For CEO and founder Simon Griffiths there was a certain irony when he compared the buying frenzy with the challenge he faced when starting out back in 2012. “We were selling the most boring product in the world,” he said. Trying to market another toilet paper in a saturated market would be a challenge and a half. They began with a humble crowdfunding campaign on IndieGoGo. “We wanted a new model of capitalism, leveraging individual purchasing decisions to help a non-profit cause,” he said.
To get eyeballs on the campaign, Simon sat on an actual warehouse toilet and refused to budge until their goal of their first bulk order — $50,000 — was reached. “I’m sitting down for what I believe in,” Griffiths quipped, sharing his “passion for humanitarian aid and toilet humour.” Which is, incidentally, reflected in the company's slogan: Good for your bum, great for the world!
He live-streamed the toilet stunt but “every four hours we’d get reported for pornographic material and the live stream was taken down.” Ever dogged, Griffiths, who founded several social-good companies before this one, simply found a new live stream to host him each time.
It’s worlds away from the first week of March 2020, when his company was selling 27 toilet paper rolls per second — 40 times higher than regular sales.

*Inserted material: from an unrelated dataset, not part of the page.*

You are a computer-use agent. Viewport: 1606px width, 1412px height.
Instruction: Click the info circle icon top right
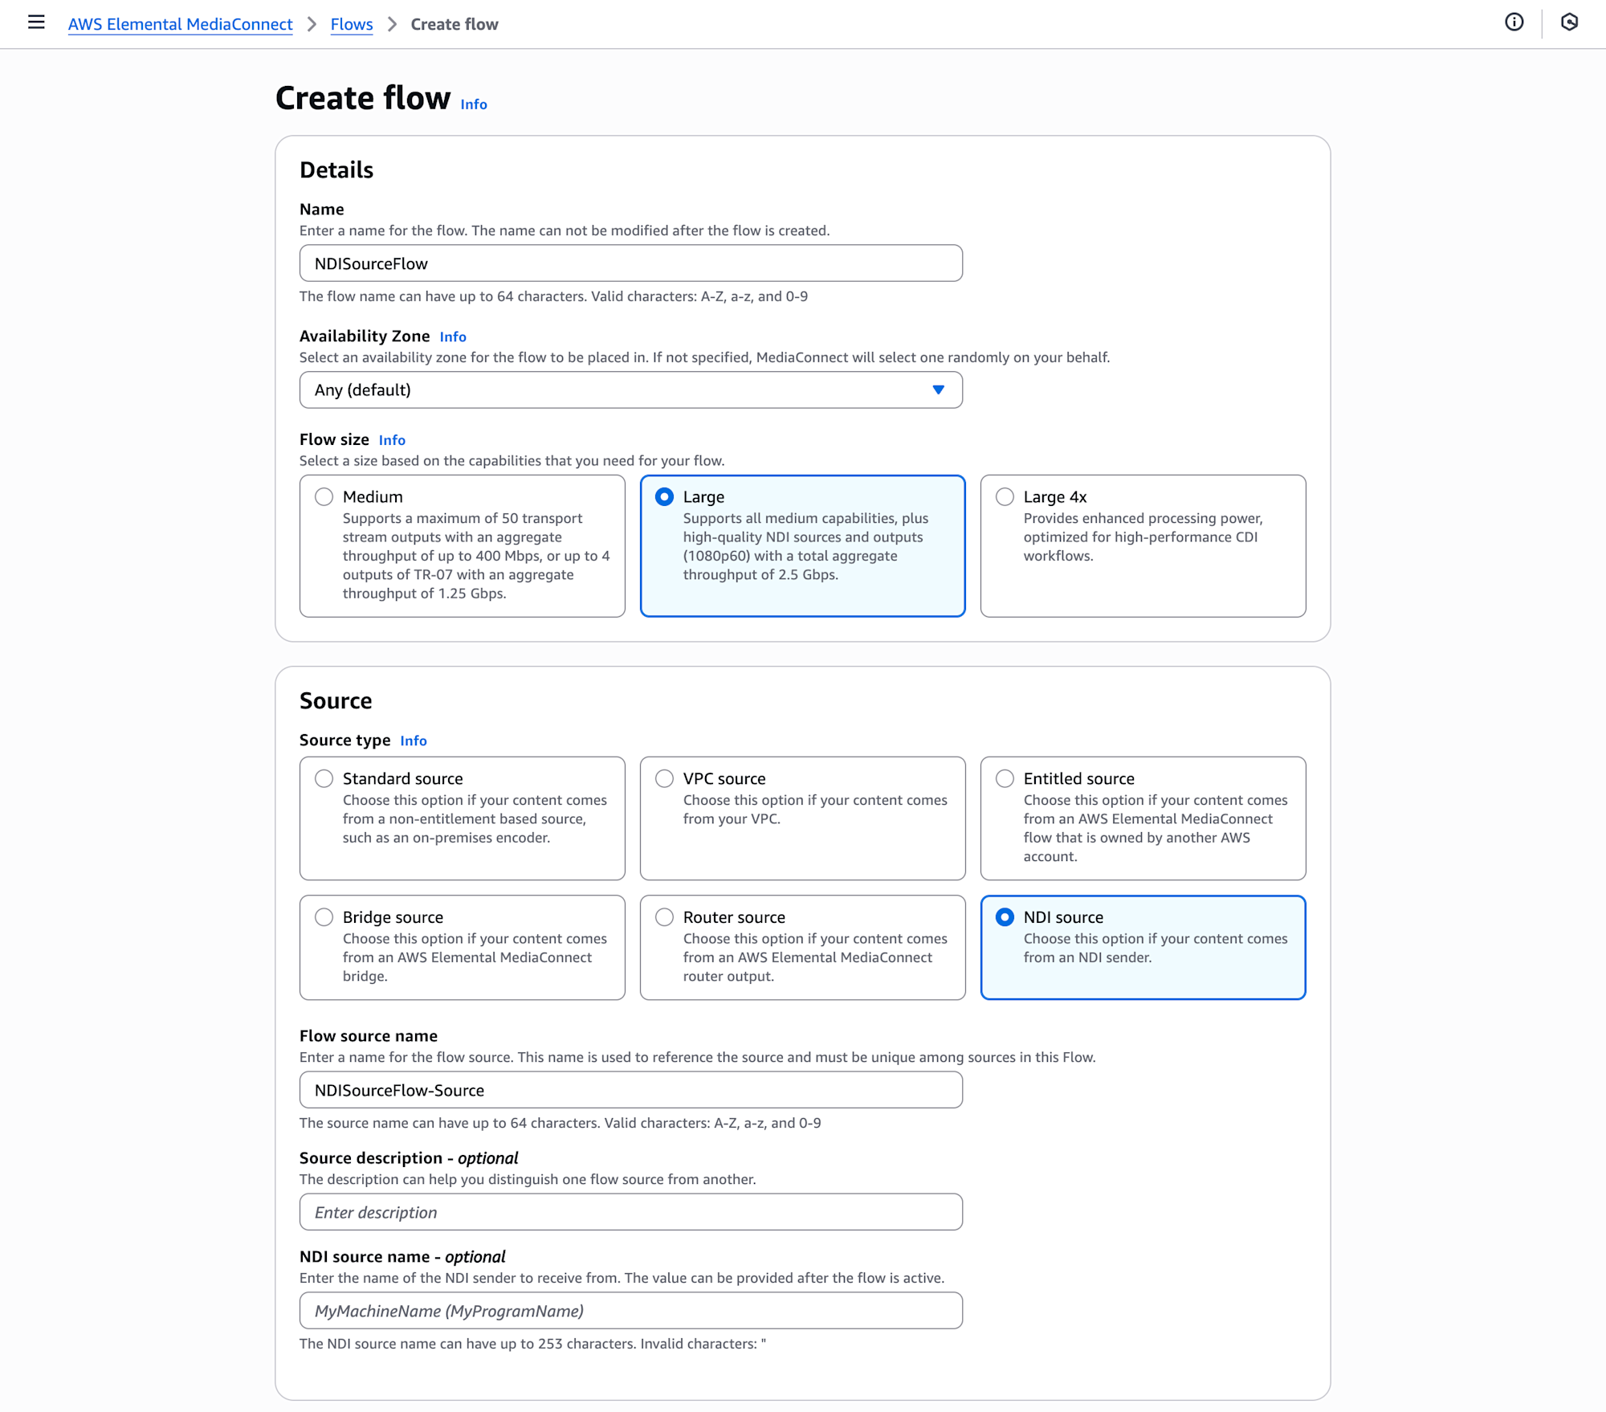(x=1514, y=22)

“We signed up more new customers in one day than we would a month,” Griffiths told Executive Style. “And there's a really important silver lining to that.” Half of all profits go to five charity partners, the main one being Water Aid.
For the first time, the company expects to crack the $1 million mark in donations this year. “We’ll help more of the world’s 2.3 billion people who don’t have access to a toilet, and drive down diarrhoea-related disease, the second biggest killer of under-5s in Africa,” he noted. So far, it has raised $2.6 million in donations.
The company, which has tripled in size annually for the past six years, takes its 74 staff on trips to see the work it does in countries such as Cambodia, Papua New Guinea, East Timor and Kenya. But, due to the coronavirus, they had to cancel the planned impact trip to India in early March. He cites a trip to East Timor, where he was shown a village with clean running water, and one without, as a ‘stand-out’ moment. “I got really emotional,” he said, on seeing the differing energy levels between the villagers.
Donated money specifically helps sanitation projects. “Anyone who has spent time in the developing world, as I did before starting this company, knows the challenges with sanitation,” Griffiths says. “Toilet paper was the perfect conversation starter for an icky and disgusting subject.”
Griffiths — who spends three months a year in Los Angeles, now the company sells in the US and UK as well as Australia — expects to be selling loo paper again and helping the world's poorest again. But, even for an entrepreneur with his swift professional impatience, recent times have been dizzying. “I’m still shocked by the pace with which things have shifted,” he added.